У разносившего баланду санитара Леня выпрашивает куски хлеба и, повернувшись ко мне спиной, постоянно жует. Делать самокрутки Леню научить невозможно. Самокрутка разваливается, и драгоценный табак оказывается на полу. Трижды я делаю ему замечания окурки не выбрасывать в унитаз, и трижды окурки оказываются в унитазе. К вечеру нам подселяют третьего. В плотно скроенном, покрытом татуировками парне угадывается рецидивист. Рысьи глаза лихорадочно ищут чем поживиться, кого унизить. Мы обмениваемся фразами, он узнает, что в этой системе я не новичок, и успокаивается. Из-под одеяла показывается Леня. Наметанным глазом Тулянкин, такова фамилия прибывшего, определяет кто перед ним.
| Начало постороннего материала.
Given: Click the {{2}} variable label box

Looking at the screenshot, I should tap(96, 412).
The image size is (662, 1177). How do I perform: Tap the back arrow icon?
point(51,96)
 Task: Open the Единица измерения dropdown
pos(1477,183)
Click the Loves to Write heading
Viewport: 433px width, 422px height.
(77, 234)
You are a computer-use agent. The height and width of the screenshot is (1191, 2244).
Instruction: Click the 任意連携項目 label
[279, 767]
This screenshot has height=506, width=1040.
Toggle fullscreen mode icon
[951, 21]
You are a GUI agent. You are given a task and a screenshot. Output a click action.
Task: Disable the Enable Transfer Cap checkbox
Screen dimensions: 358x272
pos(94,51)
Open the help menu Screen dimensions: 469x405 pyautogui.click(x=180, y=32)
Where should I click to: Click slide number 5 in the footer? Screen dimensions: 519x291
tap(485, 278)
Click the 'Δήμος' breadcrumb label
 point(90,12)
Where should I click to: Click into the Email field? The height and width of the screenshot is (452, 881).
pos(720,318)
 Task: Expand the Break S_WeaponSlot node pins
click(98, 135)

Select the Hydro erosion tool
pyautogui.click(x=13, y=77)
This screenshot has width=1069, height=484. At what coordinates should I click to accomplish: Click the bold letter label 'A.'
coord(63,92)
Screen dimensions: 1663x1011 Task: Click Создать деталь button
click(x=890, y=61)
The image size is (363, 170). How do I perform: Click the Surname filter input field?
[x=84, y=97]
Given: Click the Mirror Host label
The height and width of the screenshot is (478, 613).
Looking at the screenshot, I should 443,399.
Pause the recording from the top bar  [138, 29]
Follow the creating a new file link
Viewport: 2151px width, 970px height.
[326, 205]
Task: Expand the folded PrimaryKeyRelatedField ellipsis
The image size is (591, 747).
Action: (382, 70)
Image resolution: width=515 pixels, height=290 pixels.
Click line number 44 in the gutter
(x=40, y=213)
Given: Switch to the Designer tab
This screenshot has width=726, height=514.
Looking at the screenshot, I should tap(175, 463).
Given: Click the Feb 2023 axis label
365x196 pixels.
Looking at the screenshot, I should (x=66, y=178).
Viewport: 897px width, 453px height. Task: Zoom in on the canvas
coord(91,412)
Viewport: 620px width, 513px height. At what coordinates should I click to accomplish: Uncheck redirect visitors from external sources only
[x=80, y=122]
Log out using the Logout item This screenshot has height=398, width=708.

Он садится возле Лени, обнимает его за плечи и говорит:
— Где я тебя, земляк, мог видеть?.. Ты на «четверке» не сидел?
Леня сжимается в комок и, запинаясь, отвечает:
— Н-н-н-не… Я тут недавно… Скоро будет два месяца.
— А по какой статье?
Леня называет статью и часть.
— Да ты че, земляк!.. С твоим сроком можно на параше просидеть. Годишник получишь.
Он расспрашивает у Лени подробности: что украл, где, при каких обстоятельствах. Леня успокаивается, ошибочно считая, что его принимают за своего.
Уголовник долго не заставляет себя ждать.
— Тебя завтра в «Кресты» выдернут. Зашли мне свой пуссер… Мине, если здесь не тормознут, скоро на зону, обменяю на чай…
Леня прячет глаза, встает и топчется на месте. Наконец он решается. Видимо, где-то кто-то учил, как нужно себя вести в подобной ситуации, но из уст Лени эти слова воспринимаются как лепет.
— Он мне самому нужен… Мне за него на воле двести рублей давали… ищи бабки, тогда и поговорим.
Сказанное резко меняет обстановку.
Тулянкин хватает Леню большим и указательным пальцами за нос, а кулаком правой руки бьет по голове.
— Ты овца поганая… Я за двести рублей тебя на х…й одену. Скидай, змей, пуссер, а то задолблю.
Тулянкин холоден и жесток. Взвесив силы, он прекрасно понимает, что выиграет. Я же за Леню вступаться не стану, по крайней мере до тех пор, пока насилие не достигнет запретных размеров. Леня снимает рубаху, отдает Тулянкину. Рецидивист прячет добычу в мешок и, мне подмигивая, начинает «политику пряника».
— Ты на меня, братишка, не обижайся. Может, на одну зону пойдем, — говорит, забывая, что у Лени пустячная статья. — Я за тебя заступаться буду, вместе жить будем, — опять мне подмигивает.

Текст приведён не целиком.